START SUPPLIED MATERIAL

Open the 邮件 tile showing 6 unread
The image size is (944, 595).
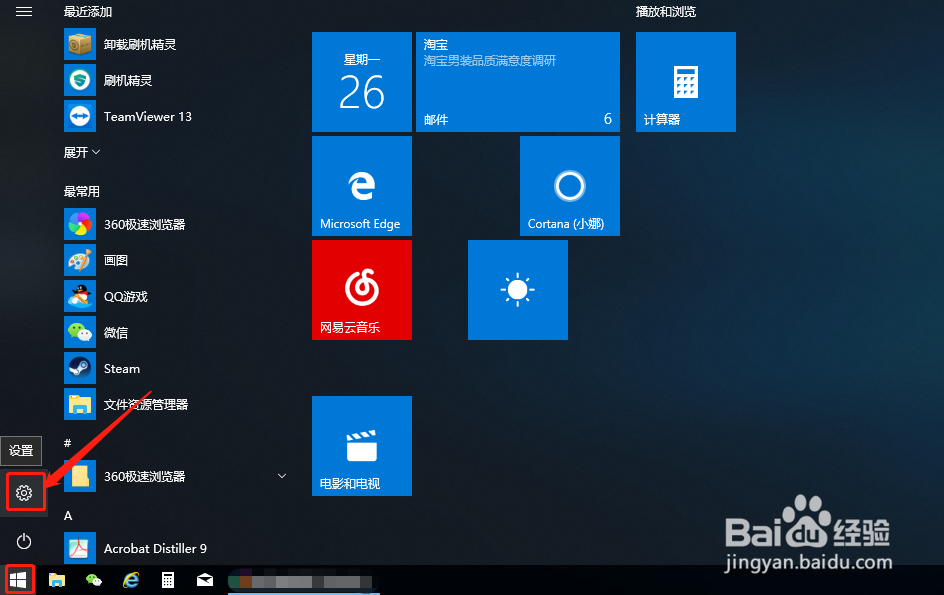[x=517, y=81]
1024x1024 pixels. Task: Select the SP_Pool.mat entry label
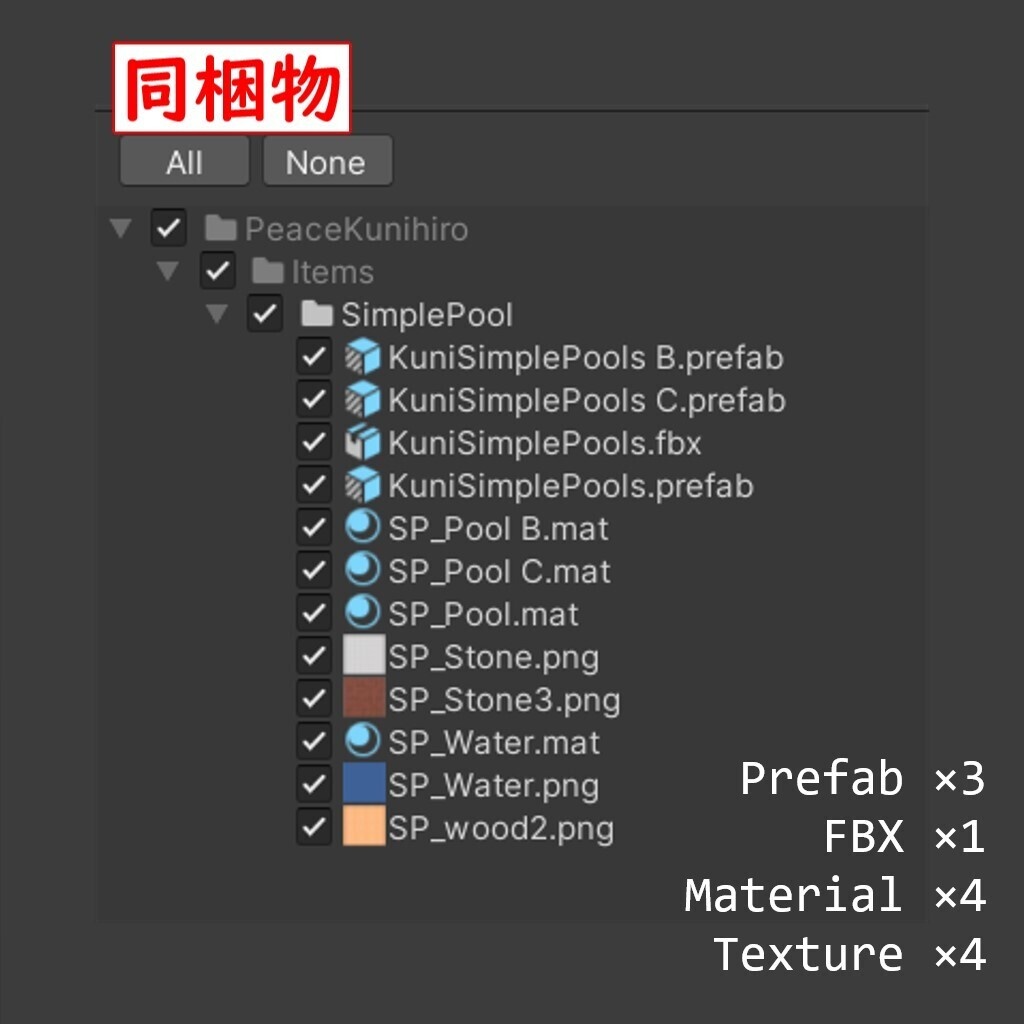pyautogui.click(x=483, y=614)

END SUPPLIED MATERIAL

--- DIRECTIONS ---
Set out, exactly as given, the line that contains "The image size is (944, 595)." along with each line after it through the end of the records above; omit the pictures.

--- TASK OUTPUT ---
The image size is (944, 595).
[x=517, y=81]
1024x1024 pixels. Task: Select the SP_Pool.mat entry label
pyautogui.click(x=483, y=614)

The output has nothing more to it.